- [Task list]
1. Name every type of professional that the article on separation anxiety describes as trained and qualified and used to parents leaving their children for the first time.
2. In the article on separation anxiety, how old was Katharine's daughter when she was left at the pre school?
3. From the article on separation anxiety, reproduce the stretch from "There’s a First" through "their child’s behaviour.".

- [Selected extract]
§

By: Sarah Edwards - Updated: 27 Oct 2015 | comments*Discuss
 
Handling Separation Anxiety: A Case Study

Leaving your child for the first time at nursery or school or with a childminder can be very traumatic for both of you. It takes time to prepare yourself for this new stage of your child’s development, and it’s not always easy.

There’s a First Time For Everything

Teachers, nursery school staff and childminders are all trained and qualified professionals who are used to the problems and worries associated with parents leaving their children for the first time. However, having to walk away from a child who is clearly unhappy at being left can be very difficult to deal with.

Separation Anxiety

Emelia is the manager of a local pre school and has witnessed many cases of children who really struggle with separation anxiety and parents who really despair at the changes in their child’s behaviour.

Changes in Behaviour

She said: “Many of the parents whose children have problems with being left are almost their own worst enemies because they have resisted the opportunities to leave their children until now, and then wonder why on earth they are reacting the way they do.”Listen to other parents

Katharine left her daughter aged three at Emilia’s pre school, and although her daughter was a little apprehensive about her new environment, she settled very well.

Katharine said: “I have always worked and all of my children are used to being left and to being away from me. We have either had nannies or au pairs at home and the children have all gone to nursery as well. I think that getting your children used to being with different people from an early age is good for all of you. That way, school is less of a wrench.”

§

- [Supplied material]

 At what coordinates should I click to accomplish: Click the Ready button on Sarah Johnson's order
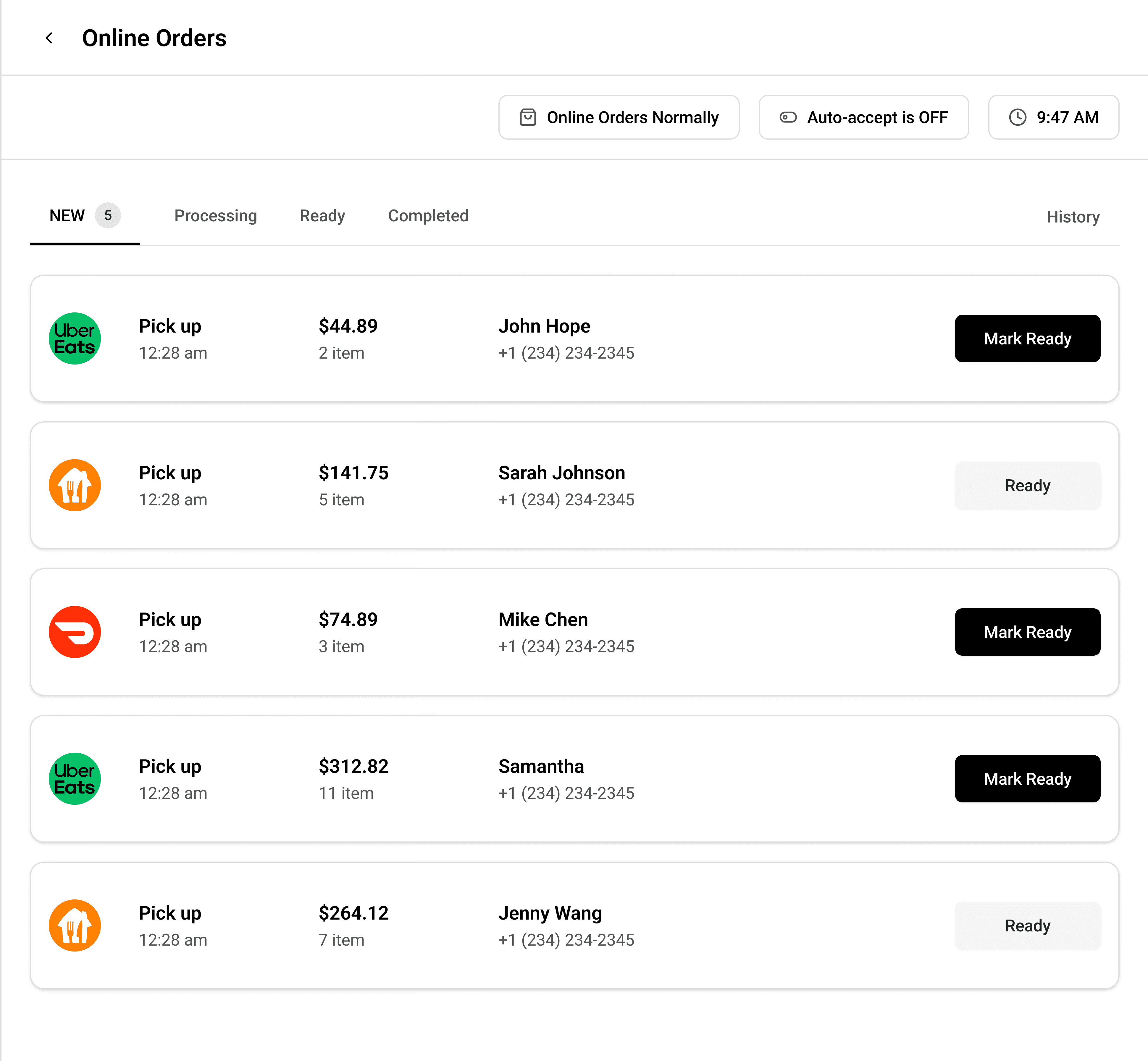[1027, 486]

§

- [Responses in order]
1.
Teachers
Nursery school staff
Childminders

2. Three years old.

3.
There’s a First Time For Everything

Teachers, nursery school staff and childminders are all trained and qualified professionals who are used to the problems and worries associated with parents leaving their children for the first time. However, having to walk away from a child who is clearly unhappy at being left can be very difficult to deal with.

Separation Anxiety

Emelia is the manager of a local pre school and has witnessed many cases of children who really struggle with separation anxiety and parents who really despair at the changes in their child’s behaviour.